De manera que esta mañana decidí dedicarle el día al Coaching. Tengo lectura pendiente, páginas web por visitar, investigación que he dejado a medias y reflexiones propias para incluir en el libro que quiero escribir sobre el tema.

Hoy, que es un día internacional y teóricamente importante, decidí dedicarle sus horas a mi vocación.

Mi determinación no me parece chocante. A fin de cuentas, convertirse en coach personal es casi como convertirse en Papa Noel. Un Papa Noel que te conecta con la ilusión de lo que realmente deseas, que te ayuda a dar sentido a tu vida, que te acompaña hasta la meta que te hayas propuesto, que te conecta con lo mejor de ti, que fomenta tu unión y tu entendimiento con los otros, y que te inspira el apoyo y la confianza que necesitas para creer en ti mismo. 

La verdad es que muchos estarían satisfechos si les dijesen que esos son sus regalos de Navidad de este año, y ser el Coach-Papa-Noel de otros es aún mejor que ser el receptor de los regalos del Coaching. Dar, está visto y demostrado, que a la corta y a la larga es mucho más gratificante que recibir.

De manera que me senté hoy ante el ordenador para eludir la Navidad y cambiar su espíritu por el del Coaching, y ahora me voy dando cuenta de que el Coaching, la maravillosa vocación que me ayuda a levantarme de la cama cada día, es muy parecido a la Navidad. Es lo que entendemos por el espíritu navideño trasladado a nuestra vida de todos los días y en cualquier momento del año.

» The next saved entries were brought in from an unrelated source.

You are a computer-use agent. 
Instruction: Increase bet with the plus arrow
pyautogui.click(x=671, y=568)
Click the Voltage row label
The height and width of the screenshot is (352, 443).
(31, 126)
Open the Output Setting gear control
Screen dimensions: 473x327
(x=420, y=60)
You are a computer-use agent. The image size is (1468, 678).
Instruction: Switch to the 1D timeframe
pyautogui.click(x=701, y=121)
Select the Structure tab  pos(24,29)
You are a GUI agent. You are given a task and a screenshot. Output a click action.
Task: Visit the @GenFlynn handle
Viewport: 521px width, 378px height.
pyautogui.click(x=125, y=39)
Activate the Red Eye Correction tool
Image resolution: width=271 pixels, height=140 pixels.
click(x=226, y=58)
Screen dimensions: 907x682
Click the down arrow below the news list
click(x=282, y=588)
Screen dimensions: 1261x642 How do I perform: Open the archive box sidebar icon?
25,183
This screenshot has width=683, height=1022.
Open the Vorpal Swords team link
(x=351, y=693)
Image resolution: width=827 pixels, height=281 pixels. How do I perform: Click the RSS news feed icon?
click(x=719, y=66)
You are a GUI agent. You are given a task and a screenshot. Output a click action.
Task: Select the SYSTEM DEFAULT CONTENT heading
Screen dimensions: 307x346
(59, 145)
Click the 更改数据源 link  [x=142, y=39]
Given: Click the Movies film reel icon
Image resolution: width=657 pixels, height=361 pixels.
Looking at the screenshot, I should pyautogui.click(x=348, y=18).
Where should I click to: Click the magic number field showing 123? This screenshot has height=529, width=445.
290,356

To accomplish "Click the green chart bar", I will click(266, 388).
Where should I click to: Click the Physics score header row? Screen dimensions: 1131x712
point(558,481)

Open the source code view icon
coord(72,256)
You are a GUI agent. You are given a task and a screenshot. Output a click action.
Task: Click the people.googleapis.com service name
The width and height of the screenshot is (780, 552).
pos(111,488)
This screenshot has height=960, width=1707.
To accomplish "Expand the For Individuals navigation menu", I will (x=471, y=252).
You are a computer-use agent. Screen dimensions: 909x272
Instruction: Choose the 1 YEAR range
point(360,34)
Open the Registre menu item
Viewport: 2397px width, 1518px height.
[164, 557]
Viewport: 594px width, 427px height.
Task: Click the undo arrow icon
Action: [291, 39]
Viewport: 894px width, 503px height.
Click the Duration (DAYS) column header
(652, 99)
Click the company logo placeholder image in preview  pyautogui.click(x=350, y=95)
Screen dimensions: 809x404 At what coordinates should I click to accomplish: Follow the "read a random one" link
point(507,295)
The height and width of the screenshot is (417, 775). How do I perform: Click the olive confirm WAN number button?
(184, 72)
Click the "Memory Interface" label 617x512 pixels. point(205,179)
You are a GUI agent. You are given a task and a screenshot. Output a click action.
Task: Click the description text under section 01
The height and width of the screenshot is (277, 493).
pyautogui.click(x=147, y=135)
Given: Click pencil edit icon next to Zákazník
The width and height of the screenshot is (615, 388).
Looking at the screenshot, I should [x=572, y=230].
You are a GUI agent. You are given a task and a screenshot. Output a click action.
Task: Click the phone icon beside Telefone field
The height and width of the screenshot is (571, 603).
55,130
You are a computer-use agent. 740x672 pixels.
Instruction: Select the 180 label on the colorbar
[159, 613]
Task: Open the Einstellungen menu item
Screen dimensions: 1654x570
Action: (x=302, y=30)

El Coaching es la posibilidad diaria de la Navidad sin nostalgia. Si a la Navidad le quitásemos el muérdago, el árbol, los recuerdos, las luces, los belenes, las compras y las lentejuelas, nos quedaría lo que se supone más importante: La paz en el corazón, la ilusión del niño que llevamos dentro, la alegría de disfrutar de los que están a nuestro lado, la capacidad de sonreír, de comprender, de perdonar y de amar.

Todo eso es parte de lo que se puede alcanzar a través de un proceso personal de Coaching. El espíritu navideño no es más que conectar con lo mejor de nosotros y compartirlo con otros. Esto nos haría muy felices si pudiéramos mantenerlo todo el año, y mantenerlo todo el año es posible mediante un proceso de Coaching.

Valiente Navidad me ha tocado vivir este año, sí. Valiente y afortunada, en el fondo, que me muestra alguna de las razones por las que merece la pena celebrar la llegada de un nuevo año, y seguir compartiendo con otros que la vida puede ser lo que nos propongamos que sea, y que si es posible llegar a cambiar nuestra visión, no ha de ser tan imposible que llegue a cambiar nuestro mundo.